Écrit en 1978 - français
Présentation
Ben et Gus se trouvent dans un sous-sol, dès le lever de rideau ils nous apparaissent comme deux hommes qui cherchent à tuer le temps, en attendant quelqu’un. La seule chose à faire dans cette situation est de parler, continuellement, inlassablement, flux de parole brusquement interrompu par des silences qui résonnent étrangement. Dialogues plats, répétitifs, dévalorisés… Nous entendons la conversation incohérente, illogique, elliptique de tous les jours, les phrases avec leurs perpétuels retours en arrière, il y a un vide à combler.

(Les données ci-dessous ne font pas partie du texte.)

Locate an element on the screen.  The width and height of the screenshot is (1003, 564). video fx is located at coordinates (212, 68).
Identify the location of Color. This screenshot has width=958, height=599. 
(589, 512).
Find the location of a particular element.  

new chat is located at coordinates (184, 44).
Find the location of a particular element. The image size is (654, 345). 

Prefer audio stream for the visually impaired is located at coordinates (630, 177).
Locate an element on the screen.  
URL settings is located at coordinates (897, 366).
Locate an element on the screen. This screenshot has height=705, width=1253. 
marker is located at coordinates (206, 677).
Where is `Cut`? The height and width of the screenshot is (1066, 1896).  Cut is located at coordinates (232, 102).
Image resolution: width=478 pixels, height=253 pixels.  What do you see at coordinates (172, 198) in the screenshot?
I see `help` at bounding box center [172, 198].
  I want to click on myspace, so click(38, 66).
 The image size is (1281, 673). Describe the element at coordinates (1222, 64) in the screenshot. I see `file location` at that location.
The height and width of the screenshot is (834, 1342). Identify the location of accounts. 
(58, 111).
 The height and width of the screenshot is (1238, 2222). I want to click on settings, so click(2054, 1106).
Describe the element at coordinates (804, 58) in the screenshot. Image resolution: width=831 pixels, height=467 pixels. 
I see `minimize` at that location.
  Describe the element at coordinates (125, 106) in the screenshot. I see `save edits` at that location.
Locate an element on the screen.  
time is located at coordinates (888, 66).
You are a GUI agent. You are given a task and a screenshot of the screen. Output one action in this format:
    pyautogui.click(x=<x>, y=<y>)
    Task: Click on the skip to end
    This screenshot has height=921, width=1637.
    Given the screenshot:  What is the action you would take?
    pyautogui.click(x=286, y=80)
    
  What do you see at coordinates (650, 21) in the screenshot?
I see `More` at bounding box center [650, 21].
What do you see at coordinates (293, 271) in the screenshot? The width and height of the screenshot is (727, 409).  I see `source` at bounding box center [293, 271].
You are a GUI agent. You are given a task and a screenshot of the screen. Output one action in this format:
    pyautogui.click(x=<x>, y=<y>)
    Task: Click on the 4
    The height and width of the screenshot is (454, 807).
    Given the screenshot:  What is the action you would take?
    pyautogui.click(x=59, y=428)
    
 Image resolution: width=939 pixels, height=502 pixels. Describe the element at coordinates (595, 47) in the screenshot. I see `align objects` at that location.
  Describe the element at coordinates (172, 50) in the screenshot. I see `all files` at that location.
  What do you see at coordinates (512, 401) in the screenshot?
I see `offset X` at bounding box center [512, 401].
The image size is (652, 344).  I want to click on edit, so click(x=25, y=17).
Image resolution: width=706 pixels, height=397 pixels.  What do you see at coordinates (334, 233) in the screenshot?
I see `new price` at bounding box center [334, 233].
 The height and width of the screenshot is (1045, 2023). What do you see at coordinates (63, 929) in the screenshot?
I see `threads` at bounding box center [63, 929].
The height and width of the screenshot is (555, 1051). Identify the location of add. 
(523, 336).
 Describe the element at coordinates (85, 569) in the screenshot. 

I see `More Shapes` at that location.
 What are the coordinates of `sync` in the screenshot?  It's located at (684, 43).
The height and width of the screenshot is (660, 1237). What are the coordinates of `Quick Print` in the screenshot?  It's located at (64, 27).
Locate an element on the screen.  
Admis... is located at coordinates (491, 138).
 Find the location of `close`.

Alors, comme le dit Anouilh dans Eurydice, «on parle. On a trouvé cela aussi : le bruit de l’air dans la gorge et contre les dents. Deux prisonniers qui tapent contre le mur du fond de leur cellule. Deux prisonniers qui ne se verront jamais.». Gus questionne Ben, qui ne répond pas, pire, il change de conversation. Le langage obsédant devient, dans une tension extrême liée à l’environnement, lieu de dispute : doit-on dire
«allumer la bouilloire» et «faire chauffer le gaz» ou «faire chauffer la bouilloire» et «allumer le gaz» ? Progressivement, comme souvent quand on est deux et seuls, l’un domine l’autre mais cette volonté de domination n’est jamais effrayante à cause du caractère comique de la situation dans laquelle ils se trouvent.